– Дружочек, Оленька…

Старый граф выудил из кармана длинного (как я потом узнал, охотничьего) сюртука коробочку с шёлковым бантом – и придвинулся к «дочери» ещё ближе, бок о бок.

– На балу будет в самый раз…

Пока Ольга развязывала бант, маменька успела и повздыхать, и поёрзать, и даже достать собственную коробочку, табакерку, и, смешно тарахтя, занюхать в обе ноздри. Едва лишь на первом плане оказывался кто угодно другой, маменьку начинало плющить, и она всеми правдами и неправдами пыталась перетянуть внимание на себя.

Тем временем Ольга справилась с бантом, отщёлкнулась крышка – и на бархате вспыхнули синие грани, радужные, малиновые… Не знаю, из каких стёклышек были сделаны эти алмазы, но сделаны хорошо: я бы запросто принял за настоящие. Ольге не составило труда ахнуть, а мне эта хрустальная ленточка вдруг что-то сильно напомнила, какое-то важное, давнее обещание, особенно когда старый граф поднял её из коробки и в его толстых пальцах ленточка прокатилась волной. Ольга низко склонила голову. В гостиной как будто стало темнее, а этих двоих осветил невидимый луч. Я заметил пух на Ольгиной шее, на позвонках. Старый граф застегнул у неё за спиной ожерелье. На перекошенном маменькином лице, на стене рядом с сервантом отразилась короткая бледная радуга – мне показалось, что я вот-вот вспомню что-то счастливое, важное…

5

– Папенька! Голубчик мой милый, душенька, персик! – Ольга расцеловала старому графу брыли и лысину, тот разомлел, раскраснелся…
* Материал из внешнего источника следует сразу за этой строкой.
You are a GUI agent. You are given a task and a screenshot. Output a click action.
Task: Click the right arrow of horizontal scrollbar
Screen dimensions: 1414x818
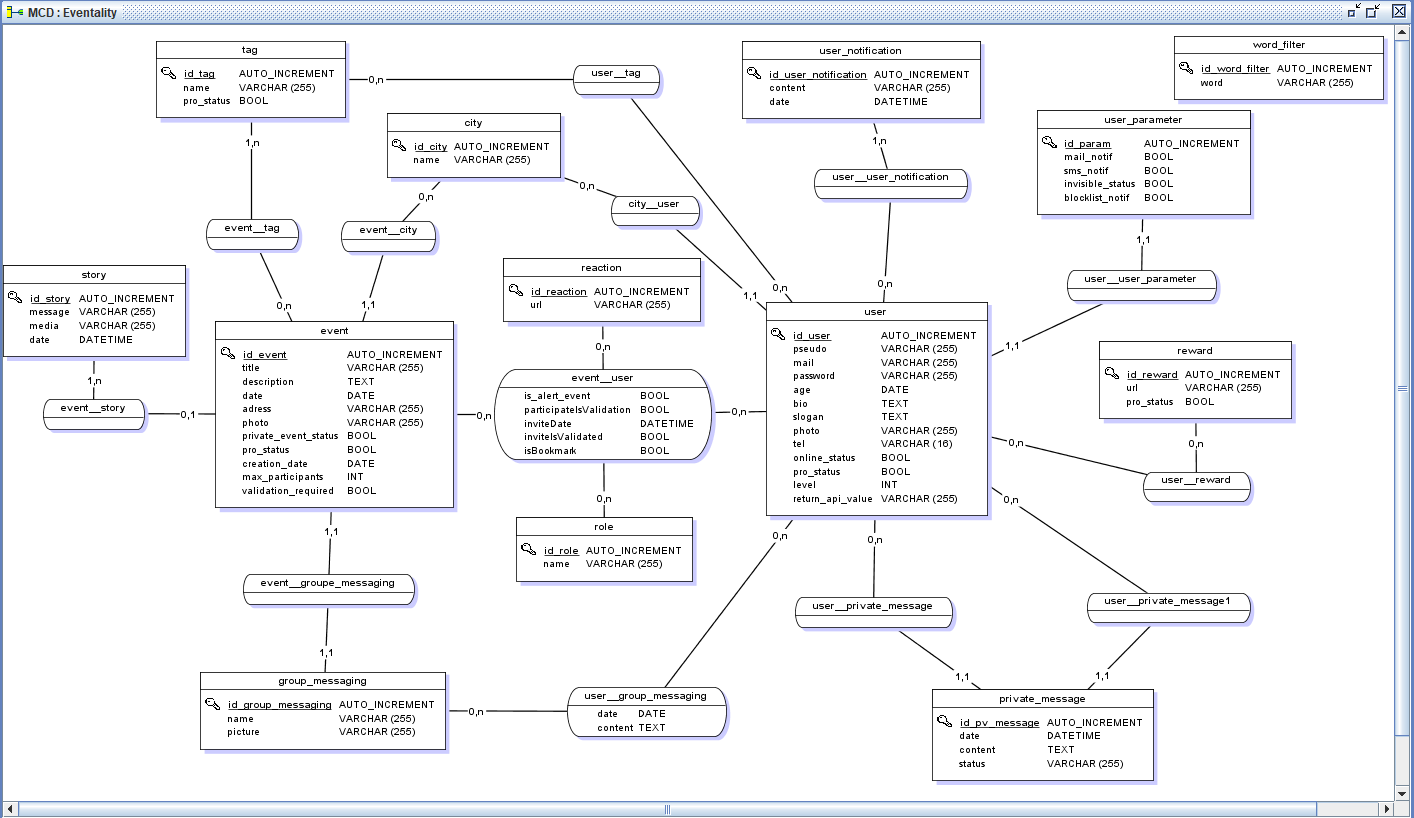click(1385, 809)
– Ах, как жарко здесь, душно! – Маменька издала стон. – Ну куда, куда натопили так?

– А я не чувствую, – отозвался граф, даже не повернувшись к жене, а любуясь своим подарком на Оленькиной груди. – На мне-то вон сколько наверчено: и сертук, и жилет, и платок… Тебе, моя радость, не жарко? – Глядя в глаза народному артисту, Ольга пожала тоненьким плечиком. – Что-то ты припозднилась, графинюшка. То в жар, то в холод… Или давление просто? Пройдёт. Потерпи.

Маменька аж задохнулась от ярости – и тут, не в добрый час, вернулся Митя с «книгами», то есть с горой толстых пыльных тетрадей, из которых криво торчали расхристанные-размухоренные листы.
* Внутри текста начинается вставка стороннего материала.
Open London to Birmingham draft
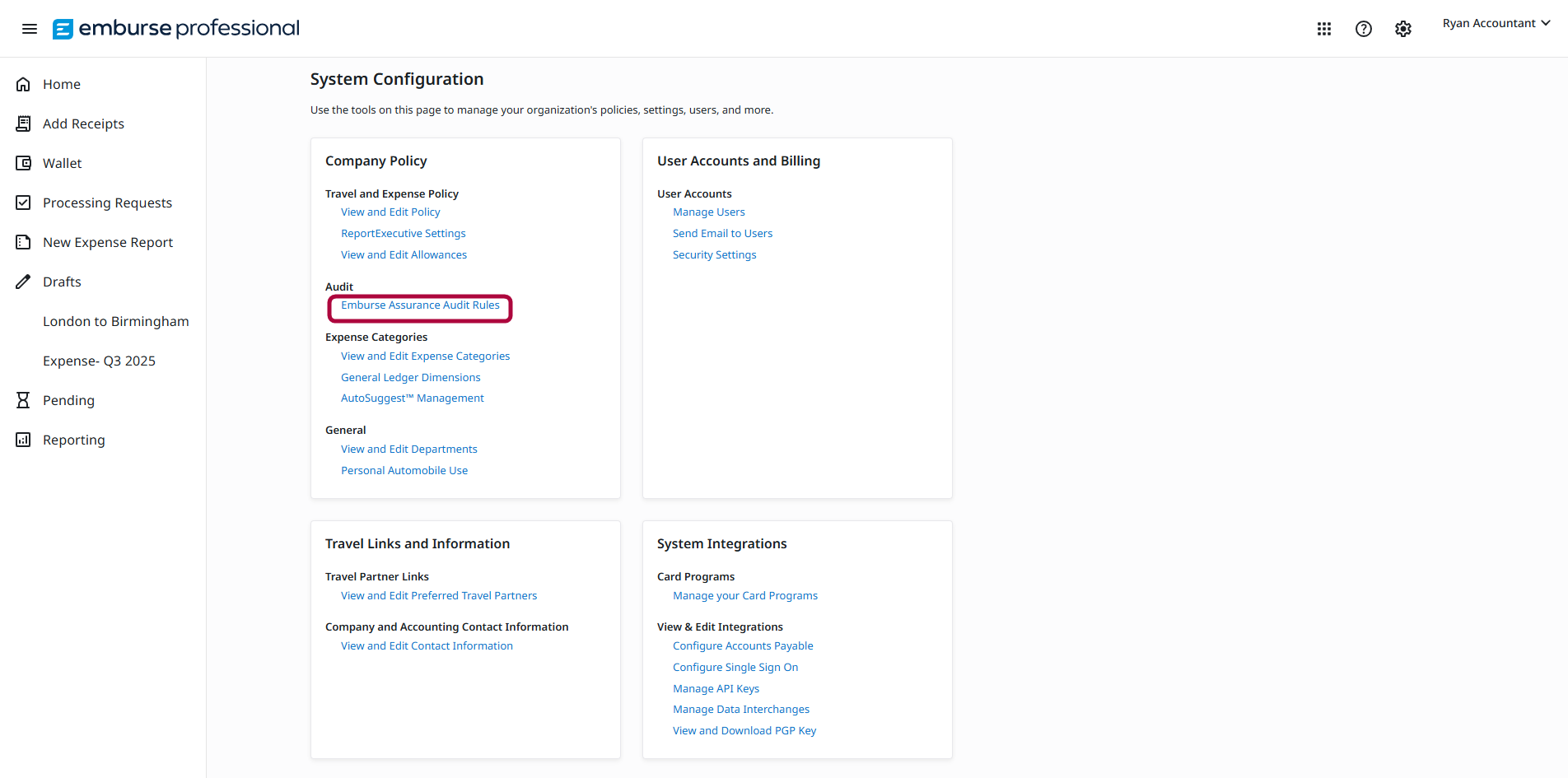Image resolution: width=1568 pixels, height=778 pixels. click(115, 320)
– Погляди, Алексей, – старый граф отмахнулся, – я всё одно без очков.

Я обрадовался, что наконец превращаюсь из наблюдателя в действующее лицо, но маменька уже выхватила тетрадь.

– Это что? – она ткнула в первую открывшуюся страницу.

Управляющий кашлянул.

– Свечи, ваше сиятельство, – ответил тихо, благовоспитанно, со своим грузинским акцентом. И продолжил на одной ноте зазубренный текст: – В бальной зале четыре люстры малые, по шестнадцать свечей, и две люстры большие по тридцать, итого только в люстрах сто двадцать четыре свечи. Затем («затэм») в малых простенках по шесть канделябров, в больших по десять, итого триста сорок свечей…
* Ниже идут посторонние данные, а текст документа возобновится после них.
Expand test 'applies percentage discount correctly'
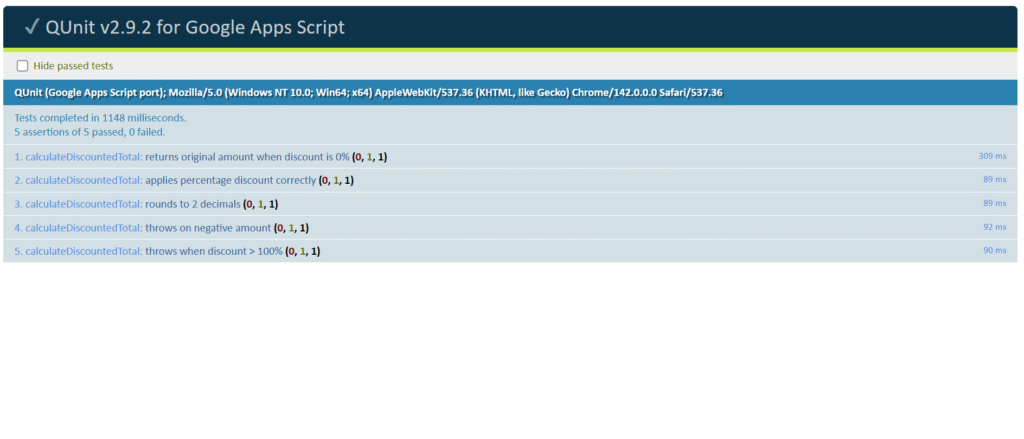[229, 180]
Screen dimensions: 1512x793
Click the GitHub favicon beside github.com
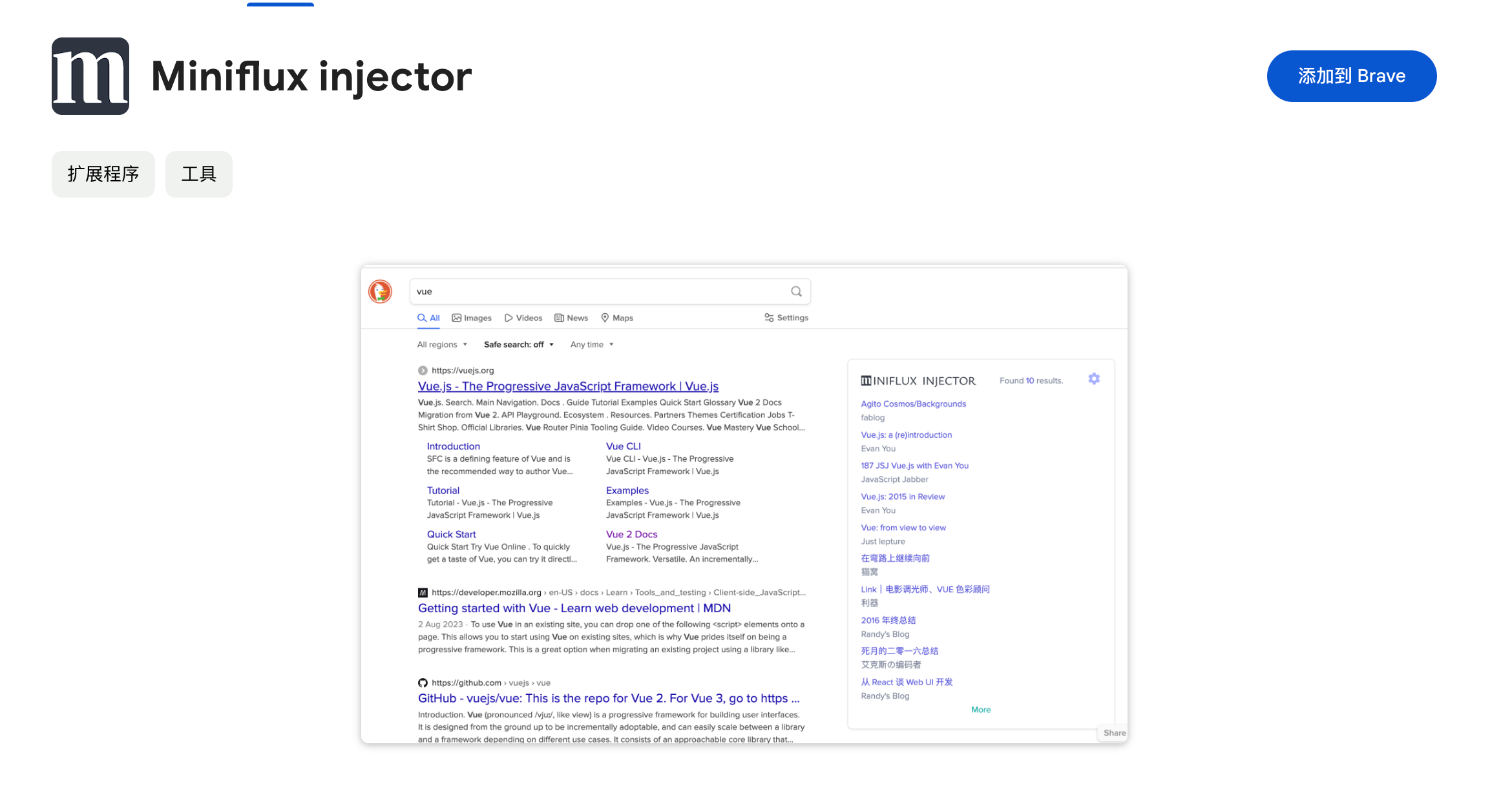point(423,683)
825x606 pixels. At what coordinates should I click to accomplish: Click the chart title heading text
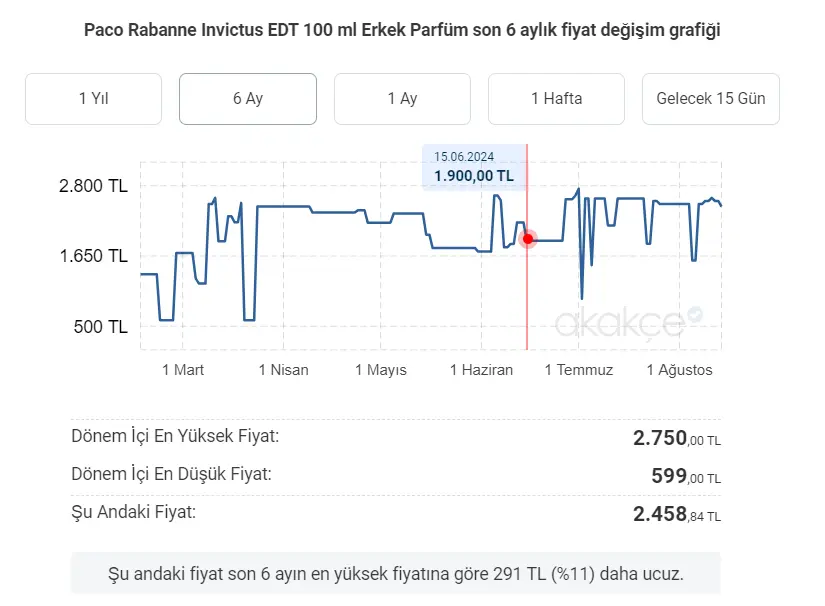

Акцент – это было ещё полбеды. У этого странного Митеньки был непоставленный голос. Начинающих актёров всегда можно узнать: первокурсников так муштруют на занятиях по сценречи, что они, наоборот, звучат слишком густо, слишком окладисто, не по возрасту, до смешного. А этого оленеглазого не было слышно за метр.

Пока он бубнил текст про свечи, Сашенька определила задачу: в этой сцене я защищаю управляющего от графини, я третейский судья, должен сам понять Митенькины расчёты и объяснить воображаемым зрителям.

Мне хотелось сыграть хорошо, чтобы Жуков меня оценил как партнёра, принял за равного…

– Я не слышу! – оскалилась маменька.

– Митя, – вмешался я, – во сколько нам обошлись свечи?